3 Results and discussion

Figure 1 shows the XRD pattern of the as-prepared NAM, which is consistent with the NAM in ICSD No. 281185. However, some intensity ratios of the as- prepared NAM do not match well the ICSD pattern, which should be due to the difference in orientation of powder. The morphology of the as-prepared NAM is shown in the inset of Fig. 1. It can be seen that the NAM exhibits large particle in tens of microns. As reported previously, the large size particles show low electrical conductivity and serious polarization in discharge- charge process, resulting in the low capacity of NAM [35, 40-41, 43]. In this work, to alleviate the polarization and improve the electrochemical performance of the NAM as the cathode material of LIB, the NAM was ball milled with the binary conductive additive mixtures firstly.
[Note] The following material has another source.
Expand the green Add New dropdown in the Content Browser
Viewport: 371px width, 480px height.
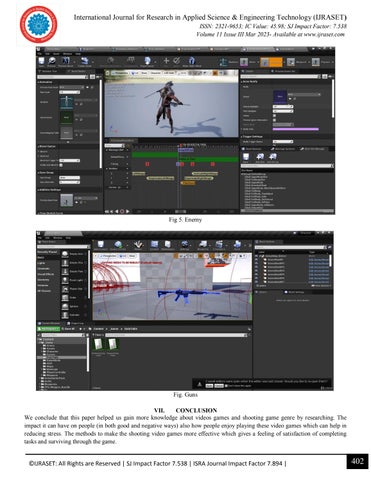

The specific surface area, tap density and pore volume are shown in Table 1. The morphologies of ECP, VGCF, Gr, and CNT used as the conductive additives in this work are shown in Fig. 2. The four conductive additives possess different morphologies, and it should be noted that the ECP, which is similar to the KB, has the high specific surface area of 1400 m²/g due to its mesopore and micropore structures [43]. However, the ECP shows better dispersion performance than the KB, because the KB is easy to aggregate in the powder state. Figure 3 shows the morphologies of NAM after mechanical ball milling with the conductive additives. It can be seen that the NAM was pulverized to smaller particles and covered with the conductive additives. Figure 3(a) shows that the mixture of ECP/VGCF covers intimately on the surface of NAM particle, whereas the surface of NAM particle was not fully covered by the ECP/CNT, as shown in Fig. 3(c). The elemental distribution maps by EDXs are shown in Fig. 4. It can be seen that the carbon elements in the ECP/VGCF and ECP/Gr were mixed homogeneously with the NAM, while that of the ECP/CNT shows inhomogeneous dispersion. This indicates that the covering effect of ECP/VGCF and ECP/Gr should be much better than the ECP/CNT.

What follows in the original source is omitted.